- _Required work_:
Restate, word for word, every line of the data.

- _Records to process_:

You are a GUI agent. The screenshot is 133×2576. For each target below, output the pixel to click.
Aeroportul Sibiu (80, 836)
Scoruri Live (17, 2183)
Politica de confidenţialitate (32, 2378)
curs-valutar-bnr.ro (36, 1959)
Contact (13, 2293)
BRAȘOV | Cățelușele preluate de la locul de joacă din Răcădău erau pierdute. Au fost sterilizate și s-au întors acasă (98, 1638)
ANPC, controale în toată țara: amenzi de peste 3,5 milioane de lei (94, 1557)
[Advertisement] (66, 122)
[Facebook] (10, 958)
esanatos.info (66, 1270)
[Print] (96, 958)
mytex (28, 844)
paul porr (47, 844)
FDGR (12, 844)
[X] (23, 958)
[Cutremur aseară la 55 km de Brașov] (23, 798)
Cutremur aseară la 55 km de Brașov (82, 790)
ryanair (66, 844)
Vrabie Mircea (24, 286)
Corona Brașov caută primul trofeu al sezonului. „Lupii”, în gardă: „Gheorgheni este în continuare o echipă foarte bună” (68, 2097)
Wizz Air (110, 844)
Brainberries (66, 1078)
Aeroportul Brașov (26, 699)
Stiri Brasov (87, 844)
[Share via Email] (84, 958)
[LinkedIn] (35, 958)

- _Output below_:
You are a GUI agent. The screenshot is 133×2576. For each target below, output the pixel to click.
Aeroportul Sibiu (80, 836)
Scoruri Live (17, 2183)
Politica de confidenţialitate (32, 2378)
curs-valutar-bnr.ro (36, 1959)
Contact (13, 2293)
BRAȘOV | Cățelușele preluate de la locul de joacă din Răcădău erau pierdute. Au fost sterilizate și s-au întors acasă (98, 1638)
ANPC, controale în toată țara: amenzi de peste 3,5 milioane de lei (94, 1557)
[Advertisement] (66, 122)
[Facebook] (10, 958)
esanatos.info (66, 1270)
[Print] (96, 958)
mytex (28, 844)
paul porr (47, 844)
FDGR (12, 844)
[X] (23, 958)
[Cutremur aseară la 55 km de Brașov] (23, 798)
Cutremur aseară la 55 km de Brașov (82, 790)
ryanair (66, 844)
Vrabie Mircea (24, 286)
Corona Brașov caută primul trofeu al sezonului. „Lupii”, în gardă: „Gheorgheni este în continuare o echipă foarte bună” (68, 2097)
Wizz Air (110, 844)
Brainberries (66, 1078)
Aeroportul Brașov (26, 699)
Stiri Brasov (87, 844)
[Share via Email] (84, 958)
[LinkedIn] (35, 958)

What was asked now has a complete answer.